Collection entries
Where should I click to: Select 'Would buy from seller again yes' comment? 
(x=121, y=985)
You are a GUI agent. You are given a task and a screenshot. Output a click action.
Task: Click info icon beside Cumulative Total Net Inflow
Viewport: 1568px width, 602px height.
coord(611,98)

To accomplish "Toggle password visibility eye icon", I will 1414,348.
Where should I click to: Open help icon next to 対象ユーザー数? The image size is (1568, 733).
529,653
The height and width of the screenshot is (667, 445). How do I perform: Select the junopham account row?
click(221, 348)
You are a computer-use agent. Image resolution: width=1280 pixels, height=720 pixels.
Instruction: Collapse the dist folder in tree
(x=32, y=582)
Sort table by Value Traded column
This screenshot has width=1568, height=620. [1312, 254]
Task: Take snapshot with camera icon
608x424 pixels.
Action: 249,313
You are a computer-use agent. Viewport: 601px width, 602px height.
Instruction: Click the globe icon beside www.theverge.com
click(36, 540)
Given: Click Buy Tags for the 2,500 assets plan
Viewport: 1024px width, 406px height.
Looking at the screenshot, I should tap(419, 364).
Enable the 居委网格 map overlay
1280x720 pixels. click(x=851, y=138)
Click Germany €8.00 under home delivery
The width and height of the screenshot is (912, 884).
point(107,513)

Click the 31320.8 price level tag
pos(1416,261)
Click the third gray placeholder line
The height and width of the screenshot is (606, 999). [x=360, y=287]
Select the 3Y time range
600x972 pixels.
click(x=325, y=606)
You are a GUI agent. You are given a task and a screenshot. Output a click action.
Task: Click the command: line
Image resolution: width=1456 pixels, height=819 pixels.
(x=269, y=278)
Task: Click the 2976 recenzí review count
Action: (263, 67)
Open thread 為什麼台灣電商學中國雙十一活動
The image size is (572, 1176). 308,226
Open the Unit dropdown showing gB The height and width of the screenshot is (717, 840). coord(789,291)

**TASK DIRECTIONS**:
Please give an exact copy of the entries above, from the line with "Given: Click Buy" down to the line with "Select the 3Y time range", inclusive, and nothing else.

**TASK RESULT**:
Given: Click Buy Tags for the 2,500 assets plan
Viewport: 1024px width, 406px height.
Looking at the screenshot, I should tap(419, 364).
Enable the 居委网格 map overlay
1280x720 pixels. click(x=851, y=138)
Click Germany €8.00 under home delivery
The width and height of the screenshot is (912, 884).
point(107,513)

Click the 31320.8 price level tag
pos(1416,261)
Click the third gray placeholder line
The height and width of the screenshot is (606, 999). [x=360, y=287]
Select the 3Y time range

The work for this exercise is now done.